Exercise description: The expected answer is the data below, retyped exactly.

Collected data
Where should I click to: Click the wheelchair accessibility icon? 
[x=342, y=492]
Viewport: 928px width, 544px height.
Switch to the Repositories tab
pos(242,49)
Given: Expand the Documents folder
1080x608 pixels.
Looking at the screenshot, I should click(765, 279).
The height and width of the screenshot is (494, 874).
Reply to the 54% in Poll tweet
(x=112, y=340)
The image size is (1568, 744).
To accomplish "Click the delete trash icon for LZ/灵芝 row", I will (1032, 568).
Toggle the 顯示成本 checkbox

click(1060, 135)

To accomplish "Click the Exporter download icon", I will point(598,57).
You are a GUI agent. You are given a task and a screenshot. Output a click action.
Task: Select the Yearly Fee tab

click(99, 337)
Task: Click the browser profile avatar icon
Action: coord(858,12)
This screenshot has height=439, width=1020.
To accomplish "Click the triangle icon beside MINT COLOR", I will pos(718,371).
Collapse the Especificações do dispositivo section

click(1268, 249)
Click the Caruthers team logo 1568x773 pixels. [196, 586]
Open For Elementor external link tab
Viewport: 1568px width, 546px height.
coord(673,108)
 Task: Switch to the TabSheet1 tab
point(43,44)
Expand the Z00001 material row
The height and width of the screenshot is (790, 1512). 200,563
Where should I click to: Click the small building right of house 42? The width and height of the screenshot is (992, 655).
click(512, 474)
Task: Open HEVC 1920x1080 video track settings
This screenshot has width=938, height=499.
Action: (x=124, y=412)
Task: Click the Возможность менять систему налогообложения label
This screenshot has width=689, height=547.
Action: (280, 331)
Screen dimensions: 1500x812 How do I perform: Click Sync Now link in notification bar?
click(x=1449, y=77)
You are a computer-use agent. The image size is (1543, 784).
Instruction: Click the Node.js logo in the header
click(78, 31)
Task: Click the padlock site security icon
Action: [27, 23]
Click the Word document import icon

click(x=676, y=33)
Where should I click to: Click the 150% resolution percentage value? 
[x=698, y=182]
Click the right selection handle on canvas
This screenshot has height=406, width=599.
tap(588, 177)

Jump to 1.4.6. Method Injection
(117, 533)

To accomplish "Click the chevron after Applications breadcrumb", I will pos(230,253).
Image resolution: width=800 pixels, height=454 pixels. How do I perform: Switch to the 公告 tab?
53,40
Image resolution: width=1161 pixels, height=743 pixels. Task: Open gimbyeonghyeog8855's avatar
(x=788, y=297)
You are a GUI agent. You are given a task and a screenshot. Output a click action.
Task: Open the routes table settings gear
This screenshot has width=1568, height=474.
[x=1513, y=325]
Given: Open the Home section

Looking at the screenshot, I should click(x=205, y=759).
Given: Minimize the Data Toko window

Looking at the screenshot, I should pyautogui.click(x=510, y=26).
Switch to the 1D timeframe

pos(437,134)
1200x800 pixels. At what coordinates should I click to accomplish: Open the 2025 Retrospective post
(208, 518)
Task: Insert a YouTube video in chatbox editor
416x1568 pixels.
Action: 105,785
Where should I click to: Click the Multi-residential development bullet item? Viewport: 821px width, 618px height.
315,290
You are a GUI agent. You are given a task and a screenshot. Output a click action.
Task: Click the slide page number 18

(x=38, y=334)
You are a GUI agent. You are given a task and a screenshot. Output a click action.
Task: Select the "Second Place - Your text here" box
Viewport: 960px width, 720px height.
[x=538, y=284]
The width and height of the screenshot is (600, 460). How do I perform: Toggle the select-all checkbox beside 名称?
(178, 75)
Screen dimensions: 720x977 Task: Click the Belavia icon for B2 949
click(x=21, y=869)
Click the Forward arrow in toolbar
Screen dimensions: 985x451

Answer to this problem:
Where should I click to: Click the wheelchair accessibility icon? 
[x=342, y=492]
Viewport: 928px width, 544px height.
Switch to the Repositories tab
pos(242,49)
Given: Expand the Documents folder
1080x608 pixels.
Looking at the screenshot, I should click(765, 279).
The height and width of the screenshot is (494, 874).
Reply to the 54% in Poll tweet
(x=112, y=340)
The image size is (1568, 744).
To accomplish "Click the delete trash icon for LZ/灵芝 row", I will (1032, 568).
Toggle the 顯示成本 checkbox

click(1060, 135)

To accomplish "Click the Exporter download icon", I will point(598,57).
You are a GUI agent. You are given a task and a screenshot. Output a click action.
Task: Select the Yearly Fee tab

click(99, 337)
Task: Click the browser profile avatar icon
Action: coord(858,12)
This screenshot has height=439, width=1020.
To accomplish "Click the triangle icon beside MINT COLOR", I will pos(718,371).
Collapse the Especificações do dispositivo section

click(1268, 249)
Click the Caruthers team logo 1568x773 pixels. [196, 586]
Open For Elementor external link tab
Viewport: 1568px width, 546px height.
coord(673,108)
 Task: Switch to the TabSheet1 tab
point(43,44)
Expand the Z00001 material row
The height and width of the screenshot is (790, 1512). 200,563
Where should I click to: Click the small building right of house 42? The width and height of the screenshot is (992, 655).
click(512, 474)
Task: Open HEVC 1920x1080 video track settings
This screenshot has width=938, height=499.
Action: (x=124, y=412)
Task: Click the Возможность менять систему налогообложения label
This screenshot has width=689, height=547.
Action: (280, 331)
Screen dimensions: 1500x812 How do I perform: Click Sync Now link in notification bar?
click(x=1449, y=77)
You are a computer-use agent. The image size is (1543, 784).
Instruction: Click the Node.js logo in the header
click(78, 31)
Task: Click the padlock site security icon
Action: [27, 23]
Click the Word document import icon

click(x=676, y=33)
Where should I click to: Click the 150% resolution percentage value? 
[x=698, y=182]
Click the right selection handle on canvas
This screenshot has height=406, width=599.
tap(588, 177)

Jump to 1.4.6. Method Injection
(117, 533)

To accomplish "Click the chevron after Applications breadcrumb", I will pos(230,253).
Image resolution: width=800 pixels, height=454 pixels. How do I perform: Switch to the 公告 tab?
53,40
Image resolution: width=1161 pixels, height=743 pixels. Task: Open gimbyeonghyeog8855's avatar
(x=788, y=297)
You are a GUI agent. You are given a task and a screenshot. Output a click action.
Task: Open the routes table settings gear
This screenshot has width=1568, height=474.
[x=1513, y=325]
Given: Open the Home section

Looking at the screenshot, I should click(x=205, y=759).
Given: Minimize the Data Toko window

Looking at the screenshot, I should pyautogui.click(x=510, y=26).
Switch to the 1D timeframe

pos(437,134)
1200x800 pixels. At what coordinates should I click to accomplish: Open the 2025 Retrospective post
(208, 518)
Task: Insert a YouTube video in chatbox editor
416x1568 pixels.
Action: 105,785
Where should I click to: Click the Multi-residential development bullet item? Viewport: 821px width, 618px height.
315,290
You are a GUI agent. You are given a task and a screenshot. Output a click action.
Task: Click the slide page number 18

(x=38, y=334)
You are a GUI agent. You are given a task and a screenshot. Output a click action.
Task: Select the "Second Place - Your text here" box
Viewport: 960px width, 720px height.
[x=538, y=284]
The width and height of the screenshot is (600, 460). How do I perform: Toggle the select-all checkbox beside 名称?
(178, 75)
Screen dimensions: 720x977 Task: Click the Belavia icon for B2 949
click(x=21, y=869)
Click the Forward arrow in toolbar
Screen dimensions: 985x451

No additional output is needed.